El Vaticano II fue verdaderamente revolucionario. Pedro Pablo Zamora Andrade, en su tesis doctoral titulada Vaticano II, cambio de modelo teológico, anota los alcances de esa revolución: “Tanto en su actitud ante un mundo moderno pluricultural, como en su dinámica interna (por primera vez acogió a obispos del denominado “Tercer Mundo”, a veedores de otras confesiones cristianas, a laicos/as), en sus documentos y en el proceso metodológico seguido en la elaboración de algunos textos. La Constitución pastoral Gaudium et spes, por ejemplo.
Ha propiciado el surgimiento de un nuevo modelo teológico que nos obliga a revisar a fondo el estatuto epistemológico de la Teología, lo mismo que la identidad de los/as teólogos/as, su función o funciones ad intra y ad extra de la Iglesia católica y su relación con el Magisterio eclesiástico”.
El Concilio convocado por Juan XXIII, más allá de cualquier consideración teológica, significó un verdadero terremoto político. Procuró lavar la imagen de la Iglesia luego de la Segunda Guerra Mundial, en la que cumplió un rol oscuro en esa verdadera tragedia que ensangrentó Europa. Intento vano por menguar la intensidad de sus relaciones con el nazismo, a contrapelo de la tarea emprendida por muchos curas y frailes en los campos de concentración y de trabajos forzados. Temas no saldados por historiadores especializados ni por las organizaciones religiosas y humanitarias comprometidas en la conflagración mundial.
Había desaparecido la “sociedad perfecta” como la Iglesia se percibía a sí misma.
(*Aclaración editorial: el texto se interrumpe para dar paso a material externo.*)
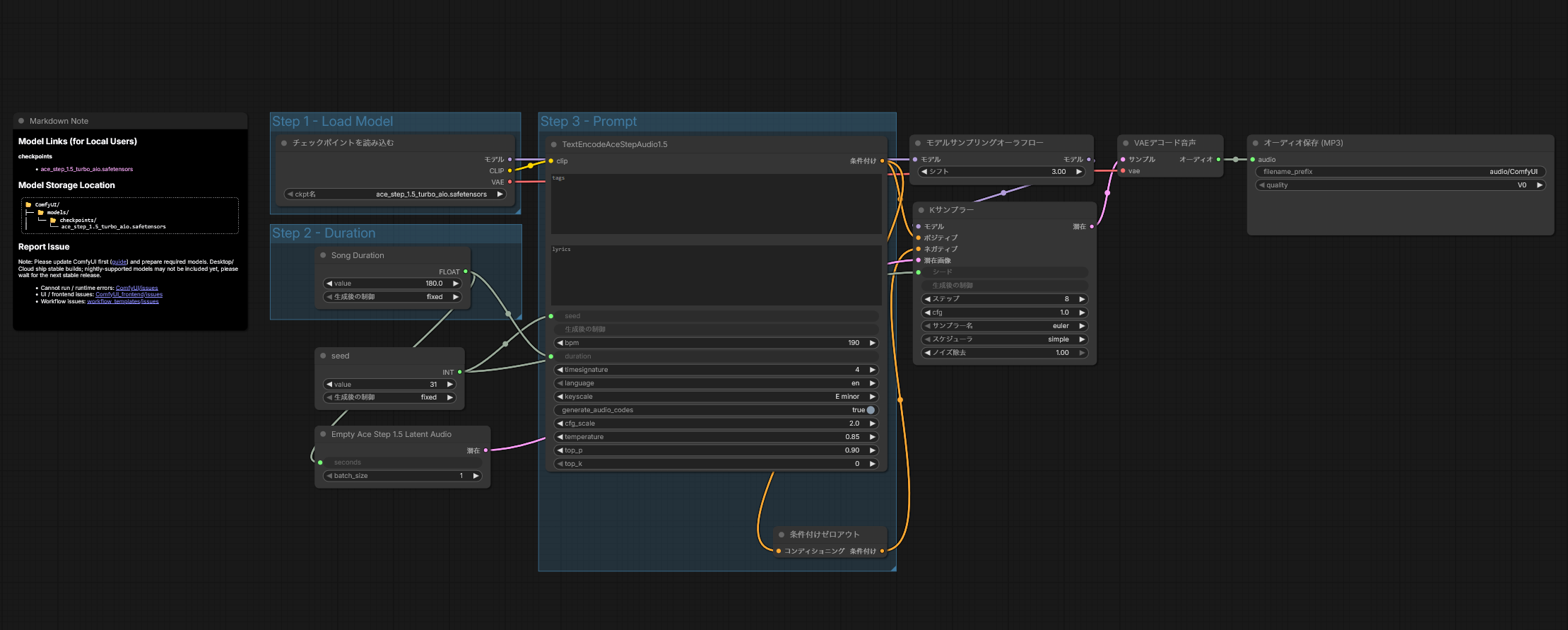Collapse the Empty Ace Step 1.5 Latent Audio node
This screenshot has height=630, width=1568.
click(323, 434)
Una institución que, frente a la imperfección del Estado y la sociedad civil, se atribuía la plenitud de poder, que eventualmente delegaba en otras instituciones.
La Iglesia había perdido influencia en el mundo moderno y lo que intentaba era reconstruir el mundo occidental como sociedad cristiana tras la resignación de los Estados Pontificios en favor de la unidad italiana, con la firma de los “Pactos Lateranenses” en febrero de 1929, lo que significó un golpe a la idea de cristiandad clásica e implicó una modificación de ese proyecto: el cristiano debía conquistar la vida cultural y política en cada nación sin el apoyo vaticano.
Esta pérdida de poder político, anota Gustavo Morello, hizo que la jerarquía tomara conciencia, hacia los años 30 del siglo XX, de la necesidad de reconquistar la “cosa pública” para la Iglesia. La ausencia de Estados Pontificios hacía necesaria la búsqueda de otros caminos para influir desde la perspectiva católica en la vida civil de las sociedades. La Iglesia debía convertirse en una fuerza viva dentro de cada sociedad. Junto con la reforma jurídica que en 1917 había eliminado la tortura y la pena de muerte al hereje, la firma de los Pactos contribuyó a afianzar su perfil de fuerza espiritual.
Lo paradójico de esta situación fue que al dejar de ser una potencia europea, ganó neutralidad y fortaleció su imagen de mediadora, que dilapidó en su alianza con el eje Berlín-Roma.